La police s'est mise à chercher partout sans résultat. Aucune trace de la disparue. Puis sa voiture a été retrouvée saccagée à deux-cents kilomètres de là ; des jeunes avaient fait le plein à l'arrache dans diverses stations-service, égarant les enquêteurs sur autant de fausses pistes. L'amant de Sophie s'est retrouvé dans le collimateur. Par chance ses déplacements professionnels le mettaient hors de cause ; elle n'était avec lui ni dans les hôtels ni dans les restaurants ; bref, il fut vite blanchi.

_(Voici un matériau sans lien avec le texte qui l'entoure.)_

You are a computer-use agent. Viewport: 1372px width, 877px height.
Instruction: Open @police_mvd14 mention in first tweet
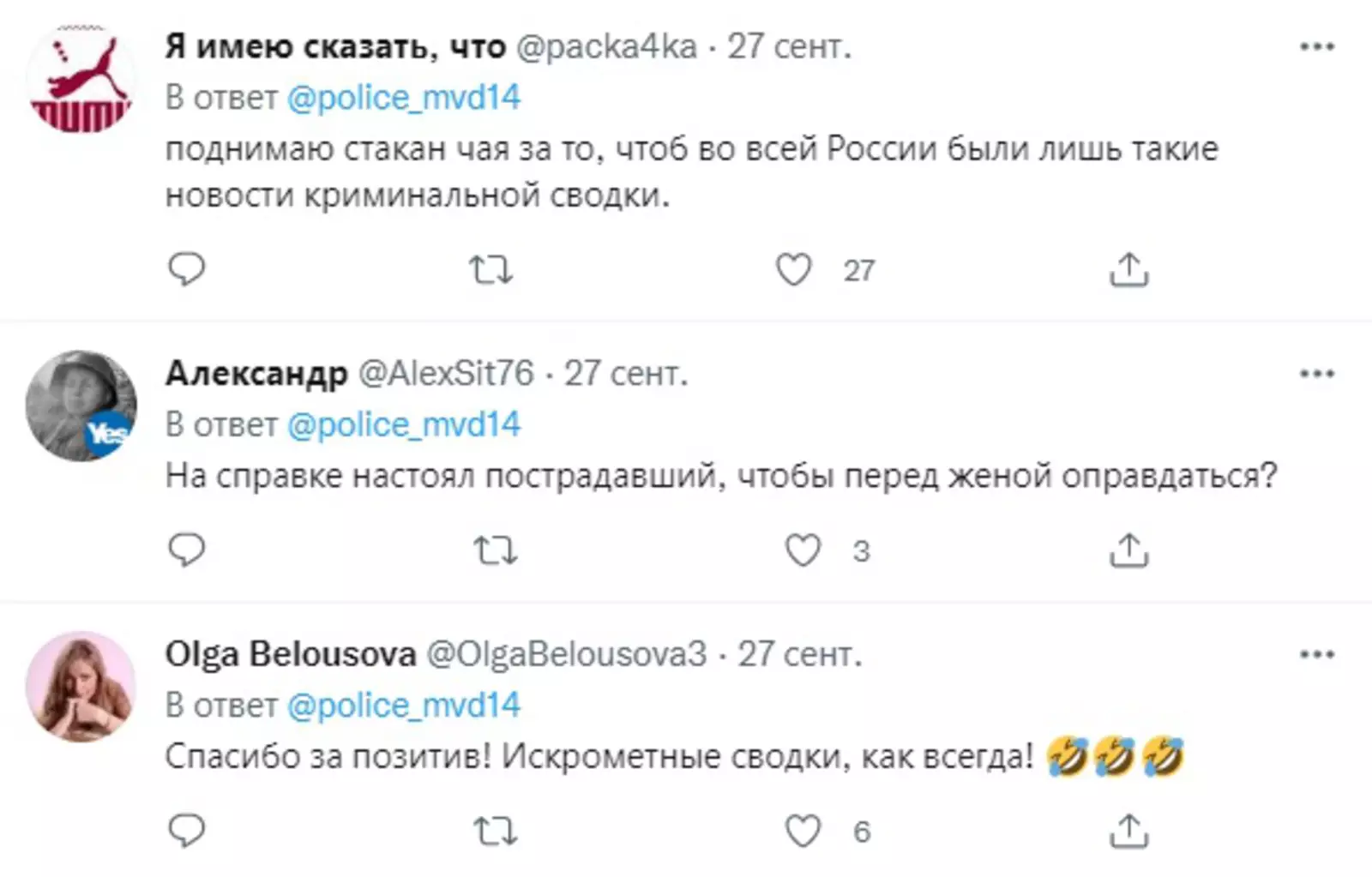point(403,99)
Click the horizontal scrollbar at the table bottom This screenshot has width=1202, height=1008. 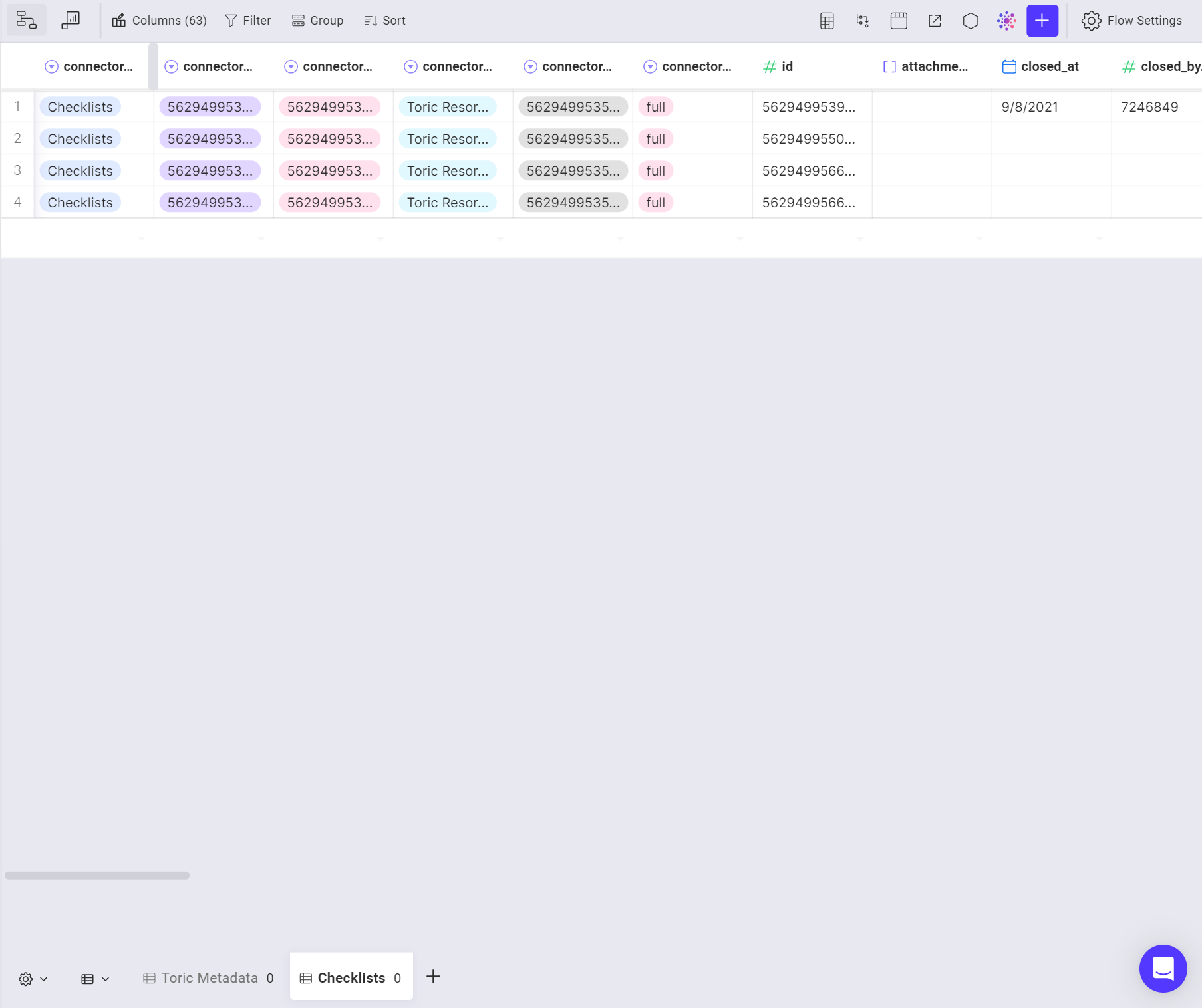click(96, 875)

"Dans une affaire foireuse, cherchez la femme, le mari, ou l'amant". Vieil adage policier. Quatre-vingts pour cent des disparitions suspectes sont imputables à un proche. L'enquête s'est donc orientée logiquement sur Stéphane. Mais soupçonner ne suffit pas, encore faut-il disposer de quelques éléments de preuve pour inquiéter un suspect.

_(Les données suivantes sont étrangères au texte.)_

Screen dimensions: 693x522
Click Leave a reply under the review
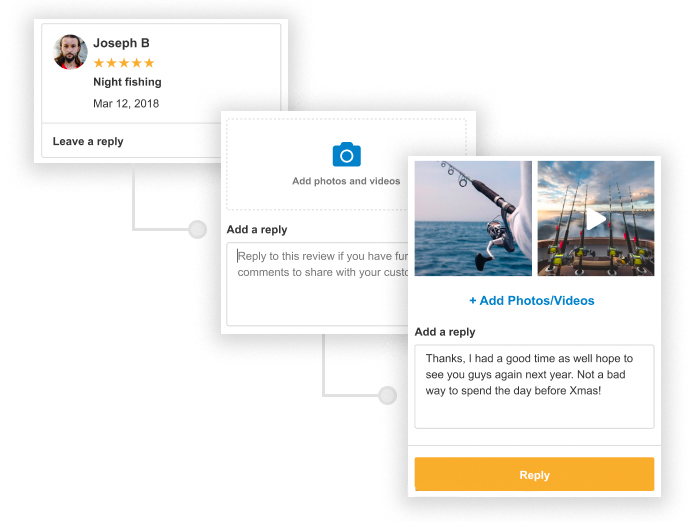point(88,141)
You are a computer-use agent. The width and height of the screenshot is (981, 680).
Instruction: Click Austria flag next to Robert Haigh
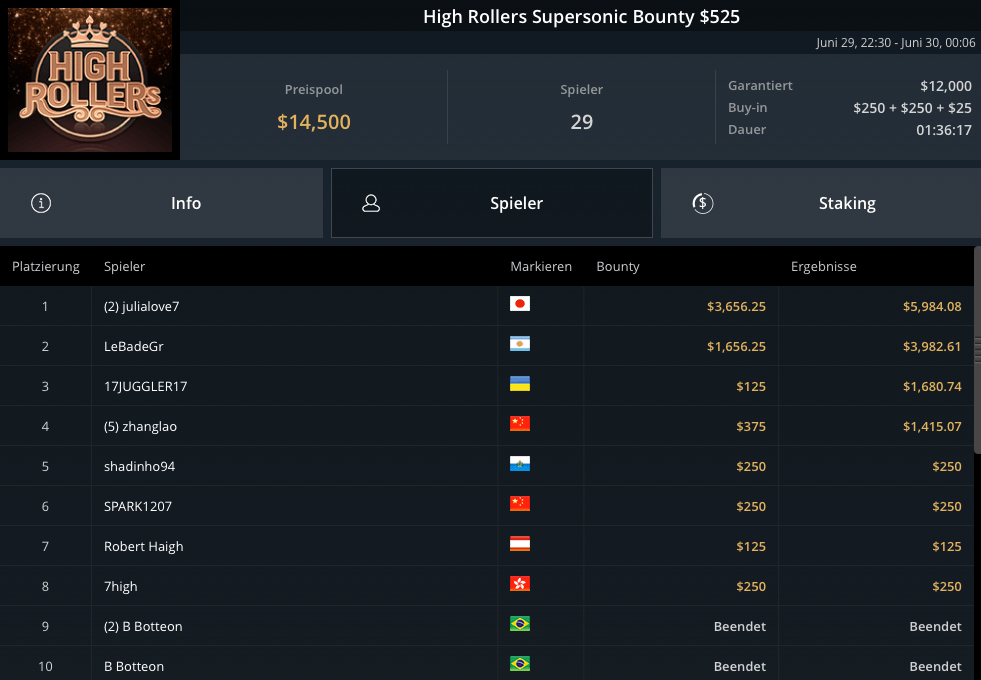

C'est là qu'interviennent le pif et le flair du flic. Deux qualités subjectives, non quantifiables, génératrices de belles enquêtes réussies. Dans cette affaire, les flics n'en démordent pas, leur instinct ne les trompe jamais ; Stéphane est coupable de la disparition de sa femme.
On épluche sa vie, ses relations, on fouine, on écoute ses téléphones, on collecte les ragots. Rien de probant. On le convoque, on l'interroge. Ses réponses sont cohérentes, rien n'a changé dans son mode de vie. Les semaines passent. Le Juge d'Instruction finit par délivrer un mandat de perquisition, à contrecœur, sous la pression des enquêteurs.
On fouille la maison de la cave au grenier. Sans succès. Clou de l'opération à grand spectacle, un chien renifleur de cadavre est amené sur les lieux ; il inspecte les pièces truffe au plancher, parcourt en tous sens le jardin sans rien détecter. Mortifiés, les flics repartent bredouilles. J'interromps son récit :
- Là, écoute, ça paraît gros ! Tu ne vas quand même pas me soutenir que le chien spécialisé dans la recherche des macchabées n'a rien senti sous tes salades ?
- Je te jure, réagit Stéphane, que je te dis la vérité. Je bandais que d'une quand j'ai vu arriver le clebs et j'ai cru que j'étais foutu. Mais je n'ai rien laissé paraître, ni crainte ni soulagement, quand leur Rantanplan a traversé mes planches de légumes sans marquer l'arrêt.
- Et tu l'expliques comment ce fiasco cynophile ?
- J'en sais rien. Peut-être que le clébard était enrhumé, rigole Stéphane. Une seule explication me semble logique, mon trou faisait plus de trois mètres - j'en ai chié toute la nuit - la profondeur a dû jouer. Ensuite j'avais répandu de l'engrais en veux-tu en voilà, les émanations chimiques ont pu contrarier son odorat. Toujours est-il qu'il n'a rien reniflé et que les flics sont repartis la queue entre les jambes. Pas de cadavre, pas de crime. Et pas de coupable.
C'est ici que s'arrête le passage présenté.